• CONSIGNE A
D'après l'extrait consacré au décret sur les services de médias audiovisuels à la demande, à quelle date le CSA a-t-il rendu son avis en assemblée plénière ?

• EXTRAIT À LIRE

Les services de télévision de rattrapage et de vidéo à la demande prennent chaque jour plus d’importance dans un secteur de l’audiovisuel qui se renouvelle et profite pleinement des innovations technologiques de ce début de XXIè siècle.
Il était devenu impératif, en France comme ailleurs, de créer un cadre juridique précis afin de guider les opérateurs de ce marché émergeant de l’immatériel. Aussi la directive européenne du 11 décembre 2007 se charge-t-elle, entre autres, de cette tâche ; celle-ci ayant été transposée par la loi du 5 mars 2009 aux articles 33 et 33-2 de la loi du 30 septembre 1986 relative à la liberté de communication audiovisuelle.
Quant aux services de médias audiovisuels à la demande (SMAD) spécifiquement, restait à l’exécutif le soin de prendre un décret afin de préciser et rendre effectifs ces articles ; soit favoriser la diversité culturelle en soutenant les œuvres européennes et d’expression originale françaises, mais aussi encadrer des communications commerciales qui, le marché prospérant, se développent concomitamment. Le ministère de la culture et de la communication a donc œuvré à la rédaction de ce texte, lequel a ensuite été déféré au Conseil Supérieur de l’Audiovisuel (CSA), en application du pouvoir consultatif de cette instance établi aux articles 9, 27 et 33-2 de la loi de 1986. Après avoir pris le pou du milieu en interrogeant consciencieusement ses acteurs, le Conseil vient de rendre son avis en assemblée plénière le 27 septembre 2010, document publié le 7 octobre suivant.
Événement rare dans les relations entre Gouvernement et CSA, ce dernier adresse au premier un véritable camouflet, remettant en cause la plupart des dispositions du futur décret. Cet avis négatif se positionne dans la droite lignée d’une première réflexion en date du 15 avril 2008 et qui mettait en garde le ministère de la rue de Valois devant les dangers que pouvait poser tout protectionnisme en distinguant « d’une part, le risque de délocalisation des services, particulièrement aisée pour des services en ligne, et, d’autre part, le risque de brider l’innovation et la diffusion de formats nouveaux correspondant aux attentes des téléspectateurs et des internautes ». Le CSA concluait que « de telles obligations ne devraient être adoptées qu’avec prudence, de façon progressive, en suivant l’évolution de ces services et en tenant compte de leurs caractéristiques ».
Frédéric Mitterrand et ses collaborateurs semblent pourtant être passés outre ces recommandations puisque le projet de décret prévoit des contraintes fortes pour TF1 Vision, M6 Replay et autres Canal Play ; notamment consacrer dans le catalogue des œuvre proposées un minimum de 60% d’œuvres européennes et de 40% d’œuvres d’expression originale française, investir 25% de leurs chiffres d’affaires au préachat de droits sur des œuvres futures et affecter jusqu’à 26% de celui-ci au développement de la production d’œuvres cinématographiques et audiovisuelles. Il faut cependant remarquer, sans plus de précisions, que ces obligations n’ont pas vocation à toucher tous les SMAD mais ne s’appliqueraient que sous diverses conditions afférentes par exemple au chiffre d’affaires.

• ENREGISTREMENTS À TRAITER
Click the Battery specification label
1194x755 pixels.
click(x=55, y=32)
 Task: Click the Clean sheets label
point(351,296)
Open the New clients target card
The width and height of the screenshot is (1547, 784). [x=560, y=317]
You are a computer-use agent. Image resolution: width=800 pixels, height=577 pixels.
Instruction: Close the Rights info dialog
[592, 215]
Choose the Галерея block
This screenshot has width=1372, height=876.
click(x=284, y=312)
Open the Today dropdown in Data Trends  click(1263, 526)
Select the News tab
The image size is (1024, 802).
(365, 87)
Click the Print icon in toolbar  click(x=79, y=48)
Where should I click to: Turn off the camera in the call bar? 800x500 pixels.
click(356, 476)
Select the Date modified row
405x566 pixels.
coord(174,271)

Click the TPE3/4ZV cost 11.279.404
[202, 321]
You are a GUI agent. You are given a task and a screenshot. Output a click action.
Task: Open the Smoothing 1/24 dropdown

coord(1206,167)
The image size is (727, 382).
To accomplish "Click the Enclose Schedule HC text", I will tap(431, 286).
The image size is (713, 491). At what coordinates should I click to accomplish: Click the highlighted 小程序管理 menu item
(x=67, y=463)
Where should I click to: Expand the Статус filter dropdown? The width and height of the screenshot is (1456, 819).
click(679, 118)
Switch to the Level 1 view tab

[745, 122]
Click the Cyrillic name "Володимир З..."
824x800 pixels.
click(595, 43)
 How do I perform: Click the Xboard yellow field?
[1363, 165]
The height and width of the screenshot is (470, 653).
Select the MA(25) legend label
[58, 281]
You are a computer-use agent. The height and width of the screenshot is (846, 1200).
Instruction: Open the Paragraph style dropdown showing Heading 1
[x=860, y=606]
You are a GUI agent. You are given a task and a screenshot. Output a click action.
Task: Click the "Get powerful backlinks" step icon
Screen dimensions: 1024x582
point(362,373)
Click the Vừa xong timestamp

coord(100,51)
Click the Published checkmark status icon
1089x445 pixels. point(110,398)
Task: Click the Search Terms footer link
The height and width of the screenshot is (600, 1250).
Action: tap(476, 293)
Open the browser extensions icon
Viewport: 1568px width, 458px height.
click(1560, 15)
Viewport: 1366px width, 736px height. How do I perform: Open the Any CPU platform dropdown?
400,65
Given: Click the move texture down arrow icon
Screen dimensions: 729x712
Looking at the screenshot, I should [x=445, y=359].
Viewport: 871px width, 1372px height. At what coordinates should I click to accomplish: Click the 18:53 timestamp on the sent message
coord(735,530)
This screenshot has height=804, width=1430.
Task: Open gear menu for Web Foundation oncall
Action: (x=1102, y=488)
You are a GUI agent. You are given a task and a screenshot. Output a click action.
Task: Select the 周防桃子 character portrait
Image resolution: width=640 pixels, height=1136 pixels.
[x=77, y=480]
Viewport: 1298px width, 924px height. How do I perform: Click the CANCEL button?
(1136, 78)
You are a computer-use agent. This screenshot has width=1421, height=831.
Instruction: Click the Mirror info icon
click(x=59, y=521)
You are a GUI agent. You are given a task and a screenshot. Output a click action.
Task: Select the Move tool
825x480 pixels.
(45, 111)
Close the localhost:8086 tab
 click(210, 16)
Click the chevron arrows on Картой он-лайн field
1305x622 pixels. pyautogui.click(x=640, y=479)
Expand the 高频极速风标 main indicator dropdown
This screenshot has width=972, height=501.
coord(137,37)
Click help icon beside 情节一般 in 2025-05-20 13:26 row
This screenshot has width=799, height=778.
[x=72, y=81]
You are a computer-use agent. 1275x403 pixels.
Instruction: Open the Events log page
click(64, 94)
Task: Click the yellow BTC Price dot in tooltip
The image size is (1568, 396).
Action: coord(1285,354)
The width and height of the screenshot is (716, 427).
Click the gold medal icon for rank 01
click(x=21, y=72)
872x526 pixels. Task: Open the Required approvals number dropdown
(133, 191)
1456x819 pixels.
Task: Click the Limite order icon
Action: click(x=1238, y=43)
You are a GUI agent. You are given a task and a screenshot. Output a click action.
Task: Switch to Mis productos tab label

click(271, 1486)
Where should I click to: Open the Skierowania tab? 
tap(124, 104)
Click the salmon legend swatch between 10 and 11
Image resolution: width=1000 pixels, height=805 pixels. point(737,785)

• CONSIGNE B
Mettez sous forme de tableau Markdown à deux colonnes, N° et Ligne, les lignes des enregistrements, en commençant par la première et en vous arrêtant après celle qui contient « Click the Print », en omettant les lignes vides.

• RÉPONSE A
Le 27 septembre 2010.

• RÉPONSE B
| N° | Ligne |
|---|---|
| 1 | Click the Battery specification label |
| 2 | 1194x755 pixels. |
| 3 | click(x=55, y=32) |
| 4 |  Task: Click the Clean sheets label |
| 5 | point(351,296) |
| 6 | Open the New clients target card |
| 7 | The width and height of the screenshot is (1547, 784). [x=560, y=317] |
| 8 | You are a computer-use agent. Image resolution: width=800 pixels, height=577 pixels. |
| 9 | Instruction: Close the Rights info dialog |
| 10 | [592, 215] |
| 11 | Choose the Галерея block |
| 12 | This screenshot has width=1372, height=876. |
| 13 | click(x=284, y=312) |
| 14 | Open the Today dropdown in Data Trends  click(1263, 526) |
| 15 | Select the News tab |
| 16 | The image size is (1024, 802). |
| 17 | (365, 87) |
| 18 | Click the Print icon in toolbar  click(x=79, y=48) |